Thoughts about Meltdown and Spectre fallout and dealing with it


I’m pissed. Quite angry.

While I see a lot of users saying “wow, this spectre attack is genius. And it’s been there for 20 years hidden in plain sight!”, there’s a minority of people saying “I f–king told you”. I belong to the latter.

I was under the impression branch predictors and speculative execution were designed to protect against these types of attacks. How? I thought implementations would roll back caches. Or keep a hidden cache used for speculative execution that is later copied to the real cache, Or something like that. Of course I also thought such approaches weren’t easy: For example keeping a hidden cache means now you have two authoritative places that say what value is the correct one; which becomes a synchronization nightmare in a multicore environment. And the final copy once a prediction turns out to be correct would take time. It’s not free. But I just assumed HW engineers had just figured this stuff out. They didn’t. Oh boy, I was so naive.

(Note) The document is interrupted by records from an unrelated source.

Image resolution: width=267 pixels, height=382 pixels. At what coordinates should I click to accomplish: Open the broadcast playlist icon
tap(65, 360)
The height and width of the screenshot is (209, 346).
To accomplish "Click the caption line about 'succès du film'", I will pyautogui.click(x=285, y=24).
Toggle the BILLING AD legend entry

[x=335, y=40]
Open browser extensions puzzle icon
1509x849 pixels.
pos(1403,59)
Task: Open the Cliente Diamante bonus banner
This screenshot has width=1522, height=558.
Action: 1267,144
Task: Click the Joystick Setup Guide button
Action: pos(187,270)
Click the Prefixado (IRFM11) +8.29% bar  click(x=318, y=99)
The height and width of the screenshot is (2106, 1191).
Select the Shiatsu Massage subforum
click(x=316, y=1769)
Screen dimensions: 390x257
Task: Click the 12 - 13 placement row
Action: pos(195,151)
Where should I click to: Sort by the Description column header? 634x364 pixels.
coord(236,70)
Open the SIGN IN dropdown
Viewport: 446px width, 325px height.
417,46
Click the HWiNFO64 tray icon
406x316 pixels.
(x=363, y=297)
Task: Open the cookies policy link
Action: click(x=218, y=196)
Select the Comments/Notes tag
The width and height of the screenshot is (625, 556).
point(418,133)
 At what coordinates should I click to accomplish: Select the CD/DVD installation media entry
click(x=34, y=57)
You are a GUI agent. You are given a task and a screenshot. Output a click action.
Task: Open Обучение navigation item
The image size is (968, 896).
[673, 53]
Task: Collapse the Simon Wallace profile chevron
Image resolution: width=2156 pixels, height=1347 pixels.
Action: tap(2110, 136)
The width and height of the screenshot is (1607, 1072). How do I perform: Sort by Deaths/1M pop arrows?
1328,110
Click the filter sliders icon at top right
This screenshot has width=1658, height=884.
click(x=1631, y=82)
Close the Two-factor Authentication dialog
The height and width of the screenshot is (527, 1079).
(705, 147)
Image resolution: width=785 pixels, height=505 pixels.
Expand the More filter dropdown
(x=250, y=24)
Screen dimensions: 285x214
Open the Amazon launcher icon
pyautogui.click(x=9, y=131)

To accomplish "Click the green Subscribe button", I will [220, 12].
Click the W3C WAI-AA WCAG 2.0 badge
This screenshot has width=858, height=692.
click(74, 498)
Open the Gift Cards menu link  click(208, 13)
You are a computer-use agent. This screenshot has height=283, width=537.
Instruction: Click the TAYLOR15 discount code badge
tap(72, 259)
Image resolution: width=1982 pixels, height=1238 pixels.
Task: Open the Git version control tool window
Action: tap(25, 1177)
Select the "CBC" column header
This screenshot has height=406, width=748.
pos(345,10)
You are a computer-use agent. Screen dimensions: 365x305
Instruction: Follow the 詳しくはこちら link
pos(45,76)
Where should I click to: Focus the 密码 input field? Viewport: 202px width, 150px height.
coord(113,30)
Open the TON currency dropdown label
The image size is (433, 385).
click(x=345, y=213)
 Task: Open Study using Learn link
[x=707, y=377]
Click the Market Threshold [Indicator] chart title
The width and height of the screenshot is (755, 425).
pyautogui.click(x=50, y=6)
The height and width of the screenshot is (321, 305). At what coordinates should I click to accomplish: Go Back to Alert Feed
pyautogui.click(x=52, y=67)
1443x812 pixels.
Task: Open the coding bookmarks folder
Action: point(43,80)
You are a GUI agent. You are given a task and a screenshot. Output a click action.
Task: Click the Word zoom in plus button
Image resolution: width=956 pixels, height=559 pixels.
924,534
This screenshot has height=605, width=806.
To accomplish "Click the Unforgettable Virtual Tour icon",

Side channels exploiting effects of branch predictors and cache effects are not new. The idea of control flow side channel attacks [1] is not new, cache timing attacks [2] are also not new [3], and neither are branch prediction side channel attacks [4]. Put them together and voilá, Spectre.

Cache missing for fun and Profit from 2005 is also a good read for a side channel attack, this time specifically targeting Hyper Threading.

If you were like me: aware of all these things separately with a guess-, vague- and rumour-based assumption of how CPUs worked, you can figure it doesn’t take much brain to understand speculative execution had to be resilient against timing attacks. I was wrong and naive.

In fact, I infer the problem has to be at least partially known to AMD because of Meltdown: Meltdown is a subtype of Spectre. It uses branch prediction, speculative execution and cache timing attack to access an illegal area of memory. AMD chips are smart enough to either serialize memory load and access checks, or roll back the value loaded into cache if the access check failed. Either way, that renders them invulnerable to Meltdown. You wouldn’t do that unless you were aware you can ‘read’ from the cache even if you don’t have direct access to it. Because not doing that gives you higher performance.

This is telling me that at least, someone in the HW department from AMD did take cache timing attacks during speculative execution into their chip design. I wasn’t so naive after all! Kudos to them!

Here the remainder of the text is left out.